Unas 3.000 suspensiones se aplicaron a los trabajadores sanitarios no vacunados contra el covid-19 en Francia, tras la entrada en vigor el miércoles de la obligación de vacunarse para estos profesionales, anunció este jueves el ministro de Sanidad, Olivier Véran.

“Ayer hubo unas 3.000 suspensiones que han sido notificadas al personal de centros de salud” por no haberse puesto al menos una dosis de la vacuna, declaró Véran a la emisora de radio RTL, que reveló que “también hubo decenas de dimisiones”.

“Estamos hablando de unos 2,7 millones de empleados”, añadió el ministro, subrayando que la continuidad de la atención sanitaria está asegurada.

Según Véran, “un gran número de estas suspensiones es temporal” y concierne “esencialmente al personal de los servicios de apoyo”. 

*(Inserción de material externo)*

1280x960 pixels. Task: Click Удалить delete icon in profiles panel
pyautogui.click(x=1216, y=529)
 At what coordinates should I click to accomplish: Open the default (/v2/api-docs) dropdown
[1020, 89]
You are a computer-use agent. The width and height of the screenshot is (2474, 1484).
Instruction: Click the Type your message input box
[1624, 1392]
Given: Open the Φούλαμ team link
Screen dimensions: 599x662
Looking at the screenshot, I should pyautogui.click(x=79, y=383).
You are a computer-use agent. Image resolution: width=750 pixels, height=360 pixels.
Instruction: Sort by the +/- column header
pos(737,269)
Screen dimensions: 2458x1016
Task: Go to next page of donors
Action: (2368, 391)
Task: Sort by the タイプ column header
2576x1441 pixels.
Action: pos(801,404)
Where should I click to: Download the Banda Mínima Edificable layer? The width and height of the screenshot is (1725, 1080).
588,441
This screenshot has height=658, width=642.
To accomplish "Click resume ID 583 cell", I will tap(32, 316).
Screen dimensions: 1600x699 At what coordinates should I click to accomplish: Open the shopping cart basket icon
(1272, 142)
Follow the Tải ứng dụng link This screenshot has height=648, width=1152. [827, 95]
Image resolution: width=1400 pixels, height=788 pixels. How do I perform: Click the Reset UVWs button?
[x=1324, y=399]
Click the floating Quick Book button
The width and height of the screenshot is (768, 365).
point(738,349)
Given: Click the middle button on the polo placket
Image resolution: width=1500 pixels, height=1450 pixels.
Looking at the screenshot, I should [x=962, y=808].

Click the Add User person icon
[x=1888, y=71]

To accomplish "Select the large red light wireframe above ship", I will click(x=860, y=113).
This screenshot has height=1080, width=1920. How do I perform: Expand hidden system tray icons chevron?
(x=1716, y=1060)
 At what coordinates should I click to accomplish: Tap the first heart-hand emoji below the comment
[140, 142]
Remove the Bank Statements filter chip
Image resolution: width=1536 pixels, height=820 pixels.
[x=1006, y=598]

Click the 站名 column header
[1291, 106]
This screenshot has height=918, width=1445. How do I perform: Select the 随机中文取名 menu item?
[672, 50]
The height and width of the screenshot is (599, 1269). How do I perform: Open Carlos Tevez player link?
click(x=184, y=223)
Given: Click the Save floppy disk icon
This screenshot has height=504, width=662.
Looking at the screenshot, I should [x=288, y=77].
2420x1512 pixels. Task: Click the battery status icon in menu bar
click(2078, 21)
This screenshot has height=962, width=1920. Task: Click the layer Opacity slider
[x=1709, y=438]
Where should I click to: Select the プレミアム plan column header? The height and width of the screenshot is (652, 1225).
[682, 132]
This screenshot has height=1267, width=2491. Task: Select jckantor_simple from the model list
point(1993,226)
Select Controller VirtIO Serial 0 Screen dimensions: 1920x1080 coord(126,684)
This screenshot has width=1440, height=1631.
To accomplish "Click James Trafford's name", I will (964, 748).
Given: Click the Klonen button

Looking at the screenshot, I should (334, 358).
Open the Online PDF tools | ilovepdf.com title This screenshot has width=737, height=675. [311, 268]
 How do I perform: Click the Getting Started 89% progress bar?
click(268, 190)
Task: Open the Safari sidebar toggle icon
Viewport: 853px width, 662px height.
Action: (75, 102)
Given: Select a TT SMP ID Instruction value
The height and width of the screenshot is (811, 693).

La obligación de vacunar contra el covid-19 entró en vigor el miércoles para 2,7 millones de profesionales de la salud en Francia que trabajan en hospitales, residencias de ancianos, cuidadores, ayudantes a domicilio, bomberos, asistentes de ambulancia.

Según datos oficiales recogidos por la agencia pública de sanidad hasta el 12 de septiembre, el 89,3% de los cuidadores en centros de acogida de personas adultas dependientes habían recibido al menos una dosis. En cuanto a la población en general, la cifra se eleva a 73,9% de personas.

La norma, que busca impulsar el ritmo de la vacunación, estipula que el personal médico que no justifique que han recibido una primera inyección, que la vacuna les ha sido contraindicada o que se han infectado recientemente, dejará de ejercer su profesión.

Desde el inicio de la pandemia, Francia ha registrado más de 115.000 fallecidos por coronavirus.